Top of Input records

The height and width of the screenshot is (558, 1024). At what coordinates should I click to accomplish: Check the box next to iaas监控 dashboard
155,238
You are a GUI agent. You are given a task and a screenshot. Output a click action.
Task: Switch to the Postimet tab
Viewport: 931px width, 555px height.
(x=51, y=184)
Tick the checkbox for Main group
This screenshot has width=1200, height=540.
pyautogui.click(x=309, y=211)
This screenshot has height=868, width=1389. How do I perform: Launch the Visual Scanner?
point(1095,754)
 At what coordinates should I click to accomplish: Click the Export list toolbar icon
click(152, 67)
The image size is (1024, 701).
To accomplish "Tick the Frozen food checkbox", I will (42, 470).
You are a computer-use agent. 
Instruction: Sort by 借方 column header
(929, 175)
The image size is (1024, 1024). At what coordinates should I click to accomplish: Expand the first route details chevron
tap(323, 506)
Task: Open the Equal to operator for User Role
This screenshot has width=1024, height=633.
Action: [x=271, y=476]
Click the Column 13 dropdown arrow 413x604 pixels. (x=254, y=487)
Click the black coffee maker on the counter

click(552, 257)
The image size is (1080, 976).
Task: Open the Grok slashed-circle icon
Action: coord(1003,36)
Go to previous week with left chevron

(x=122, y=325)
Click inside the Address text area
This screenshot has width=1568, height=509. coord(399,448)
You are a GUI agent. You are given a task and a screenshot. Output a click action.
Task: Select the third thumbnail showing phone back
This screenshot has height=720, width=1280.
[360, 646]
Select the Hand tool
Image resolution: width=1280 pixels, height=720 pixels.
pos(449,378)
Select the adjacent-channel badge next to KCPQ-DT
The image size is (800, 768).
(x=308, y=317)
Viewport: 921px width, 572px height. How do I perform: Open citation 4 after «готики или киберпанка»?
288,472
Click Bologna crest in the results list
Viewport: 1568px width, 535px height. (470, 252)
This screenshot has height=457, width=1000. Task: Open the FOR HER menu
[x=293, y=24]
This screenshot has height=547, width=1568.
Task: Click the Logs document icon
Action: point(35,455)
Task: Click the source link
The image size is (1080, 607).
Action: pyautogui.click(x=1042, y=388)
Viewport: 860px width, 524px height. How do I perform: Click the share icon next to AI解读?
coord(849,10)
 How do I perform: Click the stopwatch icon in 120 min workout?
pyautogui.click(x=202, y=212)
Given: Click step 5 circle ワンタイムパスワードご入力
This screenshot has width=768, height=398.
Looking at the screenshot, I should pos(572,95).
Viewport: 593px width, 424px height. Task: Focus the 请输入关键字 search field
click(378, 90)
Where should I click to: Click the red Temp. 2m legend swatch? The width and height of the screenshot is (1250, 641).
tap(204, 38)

Bottom of Input records

Restate the material exactly as given.

The height and width of the screenshot is (558, 1024). At what coordinates should I click to accomplish: Check the box next to iaas监控 dashboard
155,238
You are a GUI agent. You are given a task and a screenshot. Output a click action.
Task: Switch to the Postimet tab
Viewport: 931px width, 555px height.
(x=51, y=184)
Tick the checkbox for Main group
This screenshot has width=1200, height=540.
pyautogui.click(x=309, y=211)
This screenshot has height=868, width=1389. How do I perform: Launch the Visual Scanner?
point(1095,754)
 At what coordinates should I click to accomplish: Click the Export list toolbar icon
click(152, 67)
The image size is (1024, 701).
To accomplish "Tick the Frozen food checkbox", I will (42, 470).
You are a computer-use agent. 
Instruction: Sort by 借方 column header
(929, 175)
The image size is (1024, 1024). At what coordinates should I click to accomplish: Expand the first route details chevron
tap(323, 506)
Task: Open the Equal to operator for User Role
This screenshot has width=1024, height=633.
Action: [x=271, y=476]
Click the Column 13 dropdown arrow 413x604 pixels. (x=254, y=487)
Click the black coffee maker on the counter

click(552, 257)
The image size is (1080, 976).
Task: Open the Grok slashed-circle icon
Action: coord(1003,36)
Go to previous week with left chevron

(x=122, y=325)
Click inside the Address text area
This screenshot has width=1568, height=509. coord(399,448)
You are a GUI agent. You are given a task and a screenshot. Output a click action.
Task: Select the third thumbnail showing phone back
This screenshot has height=720, width=1280.
[360, 646]
Select the Hand tool
Image resolution: width=1280 pixels, height=720 pixels.
pos(449,378)
Select the adjacent-channel badge next to KCPQ-DT
The image size is (800, 768).
(x=308, y=317)
Viewport: 921px width, 572px height. How do I perform: Open citation 4 after «готики или киберпанка»?
288,472
Click Bologna crest in the results list
Viewport: 1568px width, 535px height. (470, 252)
This screenshot has height=457, width=1000. Task: Open the FOR HER menu
[x=293, y=24]
This screenshot has height=547, width=1568.
Task: Click the Logs document icon
Action: point(35,455)
Task: Click the source link
The image size is (1080, 607).
Action: pyautogui.click(x=1042, y=388)
Viewport: 860px width, 524px height. How do I perform: Click the share icon next to AI解读?
coord(849,10)
 How do I perform: Click the stopwatch icon in 120 min workout?
pyautogui.click(x=202, y=212)
Given: Click step 5 circle ワンタイムパスワードご入力
This screenshot has width=768, height=398.
Looking at the screenshot, I should pos(572,95).
Viewport: 593px width, 424px height. Task: Focus the 请输入关键字 search field
click(378, 90)
Where should I click to: Click the red Temp. 2m legend swatch? The width and height of the screenshot is (1250, 641).
tap(204, 38)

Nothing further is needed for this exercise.